Entries shown –
Start of Block

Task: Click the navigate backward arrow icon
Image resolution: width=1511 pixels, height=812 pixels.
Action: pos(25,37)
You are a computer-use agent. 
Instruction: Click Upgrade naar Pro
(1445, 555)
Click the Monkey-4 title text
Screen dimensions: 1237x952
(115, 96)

End of Block
Start of Block

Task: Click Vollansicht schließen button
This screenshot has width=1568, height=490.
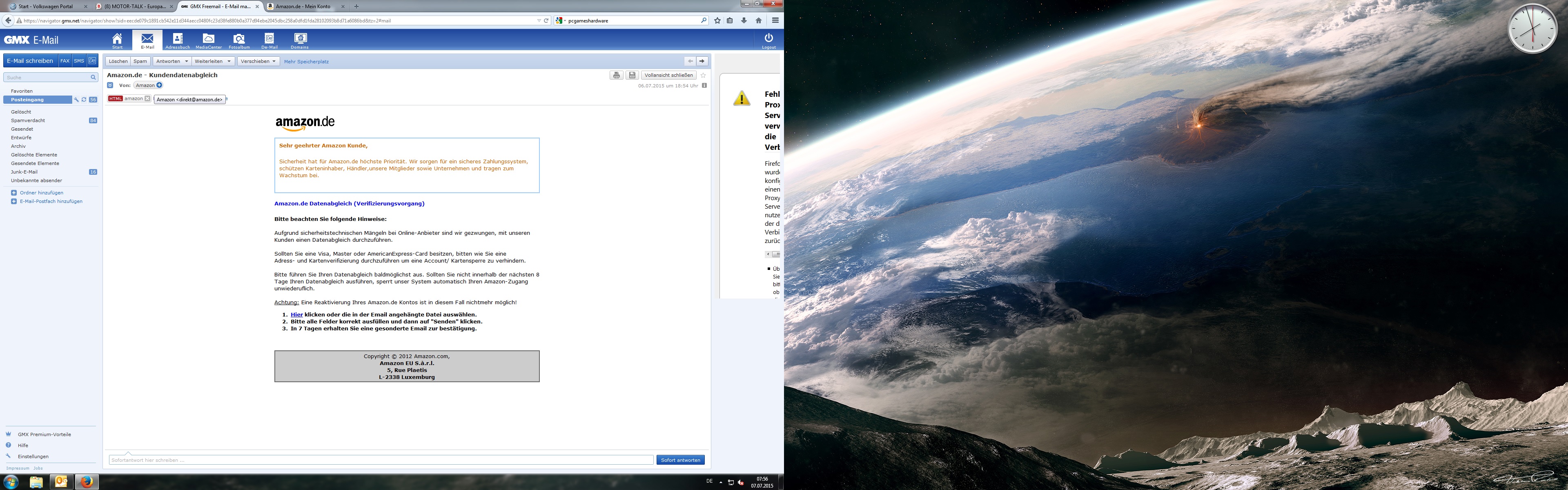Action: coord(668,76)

End of Block

What you should do –
Return every line from the material that contains the word "Task".

Output below –
Task: Click the navigate backward arrow icon
Task: Click Vollansicht schließen button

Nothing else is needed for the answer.